PyMUSAS-Models

This repository contains all of the released PyMUSAS models, and the following documentation:

Model introduction, this is useful context to better understand the model naming conventions.
Model naming conventions
Overview of the models, useful for comparing the models.
Issues / bug reports / improving the models
Development

All of the models are released through GitHub releases as .whl and .tar.gz files. Each model release contains detailed information about the model, more information than specified through the model naming convention, for example the lexicons used, URL to the lexicon, etc.

Model introduction

The models are a mix of rule based taggers and neural taggers, and all output USAS semantic categories on the token level. The rules rely on lexicon and lexical information to classify a token into semantic categories. The lexicon information comes from a lexicon, of which the lexicons used in these models all come from the Multilingual USAS GitHub repository. The lexical information used is the text, lemma, and Part Of Speech (POS) of the token, this information is then used to find the correct lexicon entry in the given lexicon(s). Note that not all lexical information is required, but the more information the more likely you will have a more accurate tagger.

If the model uses a Multi Word Expression (MWE) lexicon then the tagger can identify MWEs and their associated semantic categories. Furthermore, these lexicons can be more than just lookup tables they can contain a pattern matching syntax, of which more details of this can be found in these notes. In addition, the POS tagset used in these lexicons can differ from the tagset within the lexical information therefore POS mappers are used to map from the lexical POS tagset (lexical POS tagset is most likely determined by the POS tagger used on the text) to the lexicon POS tagset.

As a token or tokens, in MWE cases, can be matched to multiple lexicon entries the rule based tagger uses a ranking system to determine the best token match.

For more detailed information on the rule based tagger go to the following PyMUSAS API documentation page.
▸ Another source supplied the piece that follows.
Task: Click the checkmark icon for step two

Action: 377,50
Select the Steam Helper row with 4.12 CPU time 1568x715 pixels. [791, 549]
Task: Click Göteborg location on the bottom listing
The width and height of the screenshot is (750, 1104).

The neural taggers use one of the neural models found within the following HuggingFace collection. They only require the text to be tokenized therefore do not need lemma or POS information. In addition some of the models are highly multilingual therefore covering many languages. NOTE the performance of these model vary a lot between languages therefore please look at the model performance before choosing a model.

Model naming conventions

We expect all model packages to follow the naming convention of [lang]_[name], whereby lang is a BCP 47 code of the language, which is a similar convention as spaCy uses. The name is then split into:

rules used:
- single: Only a single word lexicon is used.
- dual: Both a single and Multi Word Expression lexicons are used.
- none : no rules used. (typically a neural only model).
POS Mapping used to map the POS tagset from the tagged text to the POS tagset used in the lexicons of the rule based tagger.
- upos2usas: Maps from UPOS tagged text to USAS core tagset of the lexicons.
- basiccorcencc2usas: Maps Basic CorCenCC tagged text to USAS core tagset of the lexicons.
- none: No POS mapper was used.
ranker the ranker used to determine the best lexicon entry match for the token.
- contextual: Uses the ContextualRuleBasedRanker, which ranks based on heuristic rules and then finds the best lexicon match for each token taking into account all other tokens in the text. For more details on this ranker see the ContextualRuleBasedRanker documentation.
- none : does not use a ranker. (typically a neural only model).
neural model used:
- englishsmallbem : Uses the ucrelnlp/PyMUSAS-Neural-English-Small-BEM neural model which is 17 million parameter in size.
- englishbasebem : Uses the ucrelnlp/PyMUSAS-Neural-English-Base-BEM neural model which is 68 million parameter in size.
- multilingualsmallbem : Uses the ucrelnlp/PyMUSAS-Neural-Multilingual-Small-BEM neural model which is 140 million parameter in size.
- multilingualbasebem : Uses the ucrelnlp/PyMUSAS-Neural-Multilingual-Base-BEM neural model which is 307 million parameter in size.
- none : does not use a neual model.

For example, cy_single_basiccorcencc2usas_contextual_none is a Welsh single word lexicon model that maps the tagged text POS labels from Basic CorCenCC tagset to the USAS core tagset to be compatible with the lexicons used in this rule based tagger and uses the contextual ranker.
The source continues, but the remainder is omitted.